The programme will support manufacturing within clean energy sectors, focusing specifically on the ramping up of carbon capture utilisation and storage (CCUS), hydrogen, offshore wind, electricity grid networks and nuclear energy.
The statement also extended the Climate Change Agreement Scheme, which will give energy-intensive businesses like steel, ceramics and breweries approximately £300m of tax relief every year from 2025 until 2033 to “encourage investment in energy efficiency and support the net zero transition”. Any electricity generation projects undertaken from 22 November will be exempt from the electricity generator levy, a 45% charge on receipts generated from the production of wholesale electricity sold above the average benchmark price of £75 per megawatt hour.

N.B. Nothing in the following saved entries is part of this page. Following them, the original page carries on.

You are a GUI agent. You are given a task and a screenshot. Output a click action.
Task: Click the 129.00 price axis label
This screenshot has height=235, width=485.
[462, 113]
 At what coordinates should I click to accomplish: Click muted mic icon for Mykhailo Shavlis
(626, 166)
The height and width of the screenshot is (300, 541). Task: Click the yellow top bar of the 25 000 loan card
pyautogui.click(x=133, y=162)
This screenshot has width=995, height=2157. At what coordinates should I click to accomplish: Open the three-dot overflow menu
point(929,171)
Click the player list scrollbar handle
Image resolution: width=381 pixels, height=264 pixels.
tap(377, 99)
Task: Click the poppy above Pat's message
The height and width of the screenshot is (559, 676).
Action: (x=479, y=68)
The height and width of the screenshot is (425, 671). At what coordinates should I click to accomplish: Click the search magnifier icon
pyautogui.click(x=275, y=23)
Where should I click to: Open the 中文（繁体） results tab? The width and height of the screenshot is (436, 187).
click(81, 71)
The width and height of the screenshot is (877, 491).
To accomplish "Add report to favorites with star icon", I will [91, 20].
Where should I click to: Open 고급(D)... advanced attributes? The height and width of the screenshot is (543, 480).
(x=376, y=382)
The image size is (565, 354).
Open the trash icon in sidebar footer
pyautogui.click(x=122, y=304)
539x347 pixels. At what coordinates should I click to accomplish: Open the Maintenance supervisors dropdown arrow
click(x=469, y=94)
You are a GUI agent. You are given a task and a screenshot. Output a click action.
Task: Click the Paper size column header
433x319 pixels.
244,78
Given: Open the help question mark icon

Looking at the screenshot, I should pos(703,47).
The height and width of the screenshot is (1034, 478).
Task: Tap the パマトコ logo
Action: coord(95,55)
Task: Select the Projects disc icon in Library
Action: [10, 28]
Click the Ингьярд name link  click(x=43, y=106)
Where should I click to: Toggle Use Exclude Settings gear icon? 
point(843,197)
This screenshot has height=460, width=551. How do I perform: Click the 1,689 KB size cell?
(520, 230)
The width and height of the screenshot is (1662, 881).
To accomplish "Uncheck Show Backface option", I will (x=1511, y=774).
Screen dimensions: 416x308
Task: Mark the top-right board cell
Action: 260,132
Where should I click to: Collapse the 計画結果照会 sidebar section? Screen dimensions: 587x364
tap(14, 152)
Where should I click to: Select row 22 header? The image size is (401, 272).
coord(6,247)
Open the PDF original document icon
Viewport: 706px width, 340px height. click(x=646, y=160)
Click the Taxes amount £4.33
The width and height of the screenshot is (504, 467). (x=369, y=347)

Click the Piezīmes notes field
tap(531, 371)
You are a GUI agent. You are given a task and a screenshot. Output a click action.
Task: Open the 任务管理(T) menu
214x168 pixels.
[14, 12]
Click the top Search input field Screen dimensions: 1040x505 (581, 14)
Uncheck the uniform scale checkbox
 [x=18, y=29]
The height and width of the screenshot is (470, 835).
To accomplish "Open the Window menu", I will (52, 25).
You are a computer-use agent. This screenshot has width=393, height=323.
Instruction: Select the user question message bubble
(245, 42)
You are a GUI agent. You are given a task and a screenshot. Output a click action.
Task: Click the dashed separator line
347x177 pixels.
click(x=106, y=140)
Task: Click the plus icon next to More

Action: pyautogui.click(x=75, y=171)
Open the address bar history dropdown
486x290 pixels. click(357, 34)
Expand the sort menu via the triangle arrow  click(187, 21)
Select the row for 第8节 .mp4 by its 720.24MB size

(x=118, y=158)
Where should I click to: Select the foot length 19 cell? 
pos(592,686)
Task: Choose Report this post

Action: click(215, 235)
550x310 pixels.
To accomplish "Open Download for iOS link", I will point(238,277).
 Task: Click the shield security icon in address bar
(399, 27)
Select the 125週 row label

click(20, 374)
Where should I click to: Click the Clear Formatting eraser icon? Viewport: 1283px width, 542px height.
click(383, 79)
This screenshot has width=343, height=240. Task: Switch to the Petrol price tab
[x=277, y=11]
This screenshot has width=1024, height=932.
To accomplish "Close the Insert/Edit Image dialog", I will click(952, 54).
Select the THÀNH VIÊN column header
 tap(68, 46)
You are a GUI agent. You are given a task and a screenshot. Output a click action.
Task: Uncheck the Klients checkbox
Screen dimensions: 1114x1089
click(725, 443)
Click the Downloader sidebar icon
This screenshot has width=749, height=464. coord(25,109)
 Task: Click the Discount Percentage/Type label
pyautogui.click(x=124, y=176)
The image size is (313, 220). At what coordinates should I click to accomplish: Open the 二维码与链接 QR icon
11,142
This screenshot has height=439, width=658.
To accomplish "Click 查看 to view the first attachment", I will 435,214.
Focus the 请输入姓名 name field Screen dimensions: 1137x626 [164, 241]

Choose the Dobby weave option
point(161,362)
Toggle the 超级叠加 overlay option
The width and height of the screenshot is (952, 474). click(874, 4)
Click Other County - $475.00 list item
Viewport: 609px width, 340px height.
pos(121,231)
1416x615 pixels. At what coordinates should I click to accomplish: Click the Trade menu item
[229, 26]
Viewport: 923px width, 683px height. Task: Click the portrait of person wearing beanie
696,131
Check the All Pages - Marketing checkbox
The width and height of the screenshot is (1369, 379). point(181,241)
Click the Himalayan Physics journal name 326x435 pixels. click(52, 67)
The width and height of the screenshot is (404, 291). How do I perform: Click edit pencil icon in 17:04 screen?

The country’s grid, which has been a source of concern recently as pressure mounts to expand its capacity to accommodate a growing backlog of renewables projects ready to connect, was also on the agenda. The statement acknowledged that “substantive action” is required to address the lengthy wait projects face to connect to the electricity grid and pledged to reform the grid connection process. This will include freeing up 100GW of capacity as part of the Connections Action Plan. The government also recently announced plans to compensate homeowners for powerlines built nearby in a bid to boost public support for grid upgrades.
Hunt opened his statement speech by boasting about the new oil and gas licences the government has granted in the North Sea, a move that received widespread backlash from environmental groups and opposition MPs when it was first announced by Prime Minister Rishi Sunak in July. Hunt maintained the Conservative Party line that the licences represent a pragmatic approach to net zero, suggesting that to abandon new oil and gas exploration would have been a “short-term decision”.
Environmental campaign groups and climate experts have criticised the Autumn statement for its overall lack of ambition relating to the climate crisis and energy Transition, particularly compared with the EU and the US, which both have substantial investment incentives packages in place to spur on green investment.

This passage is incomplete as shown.